§ **Stated goal**
Reproduce the following listing line for line, keeping every character unchanged.

§ **Supplied information**
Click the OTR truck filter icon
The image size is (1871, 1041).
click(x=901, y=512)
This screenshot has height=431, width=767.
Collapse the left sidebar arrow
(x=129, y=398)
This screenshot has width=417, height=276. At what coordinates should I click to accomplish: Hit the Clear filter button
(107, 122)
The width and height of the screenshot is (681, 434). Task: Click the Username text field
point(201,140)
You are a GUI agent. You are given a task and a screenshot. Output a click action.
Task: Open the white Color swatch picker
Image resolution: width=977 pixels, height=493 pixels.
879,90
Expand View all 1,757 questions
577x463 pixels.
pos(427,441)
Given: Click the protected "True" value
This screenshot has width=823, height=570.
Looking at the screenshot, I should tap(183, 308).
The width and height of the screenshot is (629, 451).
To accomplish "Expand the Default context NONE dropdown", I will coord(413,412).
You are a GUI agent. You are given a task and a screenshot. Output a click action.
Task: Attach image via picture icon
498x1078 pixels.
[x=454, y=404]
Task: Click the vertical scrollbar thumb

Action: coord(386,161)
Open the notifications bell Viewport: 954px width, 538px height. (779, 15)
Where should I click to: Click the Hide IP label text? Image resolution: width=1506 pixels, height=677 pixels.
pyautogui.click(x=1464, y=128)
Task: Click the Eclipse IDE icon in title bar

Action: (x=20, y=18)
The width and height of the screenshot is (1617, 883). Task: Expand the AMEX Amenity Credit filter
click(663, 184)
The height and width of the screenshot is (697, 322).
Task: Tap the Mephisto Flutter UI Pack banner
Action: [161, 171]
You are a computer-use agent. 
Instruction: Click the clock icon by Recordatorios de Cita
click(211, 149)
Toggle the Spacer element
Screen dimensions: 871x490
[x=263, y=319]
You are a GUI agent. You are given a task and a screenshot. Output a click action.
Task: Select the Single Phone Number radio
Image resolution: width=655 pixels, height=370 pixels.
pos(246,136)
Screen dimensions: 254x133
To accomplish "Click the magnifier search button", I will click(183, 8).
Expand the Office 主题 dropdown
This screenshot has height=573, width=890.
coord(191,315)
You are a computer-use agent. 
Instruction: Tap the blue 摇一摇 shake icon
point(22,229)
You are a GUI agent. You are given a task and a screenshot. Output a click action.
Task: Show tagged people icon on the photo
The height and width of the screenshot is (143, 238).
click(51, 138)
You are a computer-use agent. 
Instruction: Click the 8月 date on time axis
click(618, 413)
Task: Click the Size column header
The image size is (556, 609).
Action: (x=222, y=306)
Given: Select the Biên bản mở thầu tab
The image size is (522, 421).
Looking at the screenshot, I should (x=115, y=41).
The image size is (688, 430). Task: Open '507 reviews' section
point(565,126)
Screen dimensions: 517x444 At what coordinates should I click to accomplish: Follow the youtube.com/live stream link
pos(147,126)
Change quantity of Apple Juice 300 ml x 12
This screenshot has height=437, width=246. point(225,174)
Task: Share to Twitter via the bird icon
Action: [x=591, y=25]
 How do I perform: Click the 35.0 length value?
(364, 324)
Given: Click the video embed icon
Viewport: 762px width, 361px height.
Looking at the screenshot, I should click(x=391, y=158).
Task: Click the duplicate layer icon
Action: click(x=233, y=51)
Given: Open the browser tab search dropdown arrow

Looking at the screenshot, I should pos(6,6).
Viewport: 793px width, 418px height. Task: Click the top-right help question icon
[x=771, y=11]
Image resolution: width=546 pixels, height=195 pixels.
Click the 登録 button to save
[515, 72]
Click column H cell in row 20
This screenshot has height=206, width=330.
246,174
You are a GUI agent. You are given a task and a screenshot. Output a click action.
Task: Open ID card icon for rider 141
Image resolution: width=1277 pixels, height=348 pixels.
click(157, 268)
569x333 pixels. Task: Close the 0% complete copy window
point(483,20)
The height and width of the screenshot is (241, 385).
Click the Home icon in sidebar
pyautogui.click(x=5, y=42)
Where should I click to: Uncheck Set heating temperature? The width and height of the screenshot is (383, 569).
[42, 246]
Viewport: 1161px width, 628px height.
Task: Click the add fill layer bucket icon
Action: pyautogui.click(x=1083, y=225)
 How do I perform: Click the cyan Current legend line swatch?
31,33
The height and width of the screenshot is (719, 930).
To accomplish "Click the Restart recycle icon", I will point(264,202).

§ **Reply to the task**
Click the OTR truck filter icon
The image size is (1871, 1041).
click(x=901, y=512)
This screenshot has height=431, width=767.
Collapse the left sidebar arrow
(x=129, y=398)
This screenshot has width=417, height=276. At what coordinates should I click to accomplish: Hit the Clear filter button
(107, 122)
The width and height of the screenshot is (681, 434). Task: Click the Username text field
point(201,140)
You are a GUI agent. You are given a task and a screenshot. Output a click action.
Task: Open the white Color swatch picker
Image resolution: width=977 pixels, height=493 pixels.
879,90
Expand View all 1,757 questions
577x463 pixels.
pos(427,441)
Given: Click the protected "True" value
This screenshot has width=823, height=570.
Looking at the screenshot, I should tap(183, 308).
The width and height of the screenshot is (629, 451).
To accomplish "Expand the Default context NONE dropdown", I will coord(413,412).
You are a GUI agent. You are given a task and a screenshot. Output a click action.
Task: Attach image via picture icon
498x1078 pixels.
[x=454, y=404]
Task: Click the vertical scrollbar thumb

Action: coord(386,161)
Open the notifications bell Viewport: 954px width, 538px height. (779, 15)
Where should I click to: Click the Hide IP label text? Image resolution: width=1506 pixels, height=677 pixels.
pyautogui.click(x=1464, y=128)
Task: Click the Eclipse IDE icon in title bar

Action: (x=20, y=18)
The width and height of the screenshot is (1617, 883). Task: Expand the AMEX Amenity Credit filter
click(663, 184)
The height and width of the screenshot is (697, 322).
Task: Tap the Mephisto Flutter UI Pack banner
Action: [161, 171]
You are a computer-use agent. 
Instruction: Click the clock icon by Recordatorios de Cita
click(211, 149)
Toggle the Spacer element
Screen dimensions: 871x490
[x=263, y=319]
You are a GUI agent. You are given a task and a screenshot. Output a click action.
Task: Select the Single Phone Number radio
Image resolution: width=655 pixels, height=370 pixels.
pos(246,136)
Screen dimensions: 254x133
To accomplish "Click the magnifier search button", I will click(183, 8).
Expand the Office 主题 dropdown
This screenshot has height=573, width=890.
coord(191,315)
You are a computer-use agent. 
Instruction: Tap the blue 摇一摇 shake icon
point(22,229)
You are a GUI agent. You are given a task and a screenshot. Output a click action.
Task: Show tagged people icon on the photo
The height and width of the screenshot is (143, 238).
click(51, 138)
You are a computer-use agent. 
Instruction: Click the 8月 date on time axis
click(618, 413)
Task: Click the Size column header
The image size is (556, 609).
Action: (x=222, y=306)
Given: Select the Biên bản mở thầu tab
The image size is (522, 421).
Looking at the screenshot, I should (x=115, y=41).
The image size is (688, 430). Task: Open '507 reviews' section
point(565,126)
Screen dimensions: 517x444 At what coordinates should I click to accomplish: Follow the youtube.com/live stream link
pos(147,126)
Change quantity of Apple Juice 300 ml x 12
This screenshot has height=437, width=246. point(225,174)
Task: Share to Twitter via the bird icon
Action: [x=591, y=25]
 How do I perform: Click the 35.0 length value?
(364, 324)
Given: Click the video embed icon
Viewport: 762px width, 361px height.
Looking at the screenshot, I should click(x=391, y=158).
Task: Click the duplicate layer icon
Action: click(x=233, y=51)
Given: Open the browser tab search dropdown arrow

Looking at the screenshot, I should pos(6,6).
Viewport: 793px width, 418px height. Task: Click the top-right help question icon
[x=771, y=11]
Image resolution: width=546 pixels, height=195 pixels.
Click the 登録 button to save
[515, 72]
Click column H cell in row 20
This screenshot has height=206, width=330.
246,174
You are a GUI agent. You are given a task and a screenshot. Output a click action.
Task: Open ID card icon for rider 141
Image resolution: width=1277 pixels, height=348 pixels.
click(157, 268)
569x333 pixels. Task: Close the 0% complete copy window
point(483,20)
The height and width of the screenshot is (241, 385).
Click the Home icon in sidebar
pyautogui.click(x=5, y=42)
Where should I click to: Uncheck Set heating temperature? The width and height of the screenshot is (383, 569).
[42, 246]
Viewport: 1161px width, 628px height.
Task: Click the add fill layer bucket icon
Action: pyautogui.click(x=1083, y=225)
 How do I perform: Click the cyan Current legend line swatch?
31,33
The height and width of the screenshot is (719, 930).
To accomplish "Click the Restart recycle icon", I will point(264,202).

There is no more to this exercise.